Poplar Point residents irate at construction of a cellular phone tower did not get the answers they hoped for at a meeting last night with Sprint representatives on why no other site was feasible for the 130-foot tower they say has destroyed the character of their scenic Edgewater community.

Instead, Sprint representatives presented several "stealth designs" they said could be used to minimize the tower's visual presence, including reducing antennas on it from six to three or disguising it as a flag or light pole.

The residents - who want the tower removed - were unimpressed. "You've got to throw us more carrots than a flag," homeowner Preben Ostberg said.

"Why weren't we notified?" said resident Joe Smith, a retired Navy captain. "Couldn't your people even see that the commercial property [the tower was built on] was surrounded 360 degrees by residential property?"

Sprint says it complied with requirement of a 5-year-old county ordinance regulating tower construction - which does not require notification of owners of adjoining properties when towers are built on commercial land.

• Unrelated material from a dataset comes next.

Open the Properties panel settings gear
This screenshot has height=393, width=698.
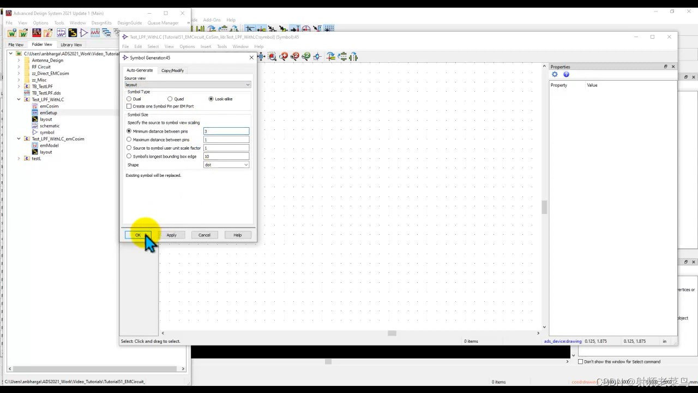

The tower is on the property of a truck repair, sales and storage facility and professional window cleaning service. The site abuts the community's only common area - an open field that serves as a picnic and play area.

Sprint attorney James Michal said the decision to build a tower was one of last resort, and that the company had considered four other locations along Route 2. He offered no details, but said landlords of those properties were unwilling to allow the construction, and the locations were not adequate to meet calling-area coverage objectives.

He said the Poplar Point site was not the "first choice," and that Sprint spent "several months" seeking alternatives. Michal's remarks were met with skepticism by residents who wanted proof alternative sites were considered.

At one point, Michal told the audience of about two dozen homeowners: "I could profess to be a prophet, and you're not going to believe what I say."

He said Sprint would continue to hear their concerns and work on a solution. The parties agreed to meet again in two weeks.

Michal conceded that Poplar Point was not the "best perfect site," and said the county should re-examine its zoning ordinance.